Restiamo su un tema caldo, anzi caldissimo, stavolta sentendo la “voce” del Giudice amministrativo, che ha dichiarato legittima l’esclusione dalla gara d’appalto di un concorrente che applicava un contratto inadeguato sotto il profilo salariale.
Si parla dunque di Contratti eccessivamente “poveri”, e degli effetti che l’applicazione di questi ultimi (pure sottoscritti spesso dalle Oo.Ss. comparativamente maggiormente rappresentative) ha sulle gare d’appalto: il Tar Lombardia, con sentenza n. 2830 del 28 novembre 2023, ha confermato la linea del Consiglio di Stato e, sul versante della magistratura ordinaria, della Cassazione, che con una serie di recenti sentenze ha nei fatti sconfessato i Ccnl con paghe sotto la soglia di dignità.
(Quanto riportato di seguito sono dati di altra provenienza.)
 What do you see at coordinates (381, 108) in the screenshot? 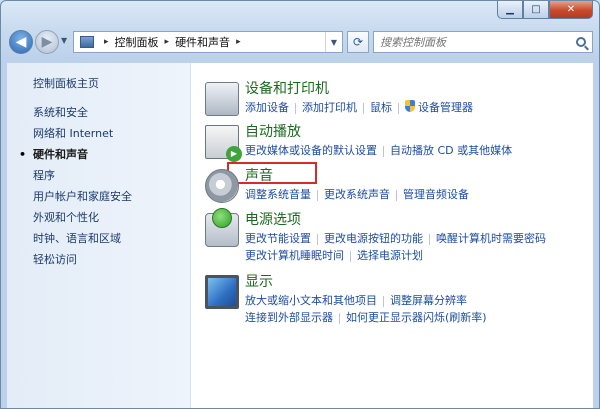
I see `link-mouse: 鼠标` at bounding box center [381, 108].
Ma c’è di più, come si accennava. Stante che la competenza del Giudice Amministrativo concerne la legittimità degli atti della PA, appare interessante la previsione della possibilità di esclusione da una gara pubblica di un soggetto che presenta un’offerta economica nella quale il costo del lavoro viene stimato utilizzando un contratto collettivo che non assicura ai lavoratori una retribuzione conforme ai principi di sufficienza e proporzionalità previsti dall’articolo 36 della Costituzione.
Nella fattispecie si parla di una gara per l’affidamento di un servizio di accoglienza e reception presso le sedi di un importante Comune, a cui un concorrente aveva partecipato utilizzando il Ccnl “Vigilanza”, a parere dei concorrenti (e anche dei giudici) eccessivamente penalizzante per i lavoratori (e, naturalmente, distorsivo della concorrenza).
Spetta dunque alla stazione appaltante, in sede di valutazione della congruità dell’offerta, contemperare le esigenze della libertà imprenditoriale (che sembrerebbero aprire il campo alla scelta del contratto più confacente alle esigenze dell’impresa) e della tutela dei lavoratori (cui non si possono riservare trattamenti economici non dignitosi).
Nell’ambito di tale bilanciamento, tuttavia, un punto fermo è rappresentato dalla Carta Costituzionale, laddove al ricordato art. 36 recita: “Il lavoratore ha diritto ad una retribuzione proporzionata alla quantità e qualità del suo lavoro e in ogni caso sufficiente ad assicurare a sé e alla famiglia un’esistenza libera e dignitosa”.
La nota dolente, come sempre, è cosa si intenda per trattamento “dignitoso”. Nel silenzio della legge (come ben sappiamo il dibattito sul salario minimo è arenato da tempo), e trattandosi molto spesso di contratti siglati da organizzazioni sindacali rappresentative, non è sempre semplice “trovare una quadra”.
Un’indicazione, seppure siano ormai trascorsi diversi anni, può arrivare dalla sentenza n. 4699/2015 del Consiglio di Stato, laddove si dice che il valore dell’offerta dei partecipanti alle gare deve essere adeguato e sufficiente rispetto al costo del lavoro. In proposito, la legge adotta come parametro di valutazione le tabelle periodicamente elaborate dal Ministero del lavoro sulla base delle retribuzioni previste, nei vari settori, dai contratti collettivi stipulati dalle Oo.Ss. comparativamente più rappresentative. Si torna però a quei Ccnl che alle volte costituiscono essi stessi parte del problema.
Nei fatti dunque occorre procedere di caso in caso, valutando concretamente la situazione anche sulla base di contratti analoghi e affini. E molto spesso, anzi quasi sempre, sono i giudici a dire l’ultima parola. Ad esempio, nella fattispecie analizzata dalla sentenza, l’offerta economica del concorrente escluso, basata sul contratto collettivo Vigilanza privata e servizi fiduciari, risultava inferiore del 30% rispetto ai costi del personale stimati dalla stazione appaltante, che aveva considerato l’applicazione di un altro Ccnl.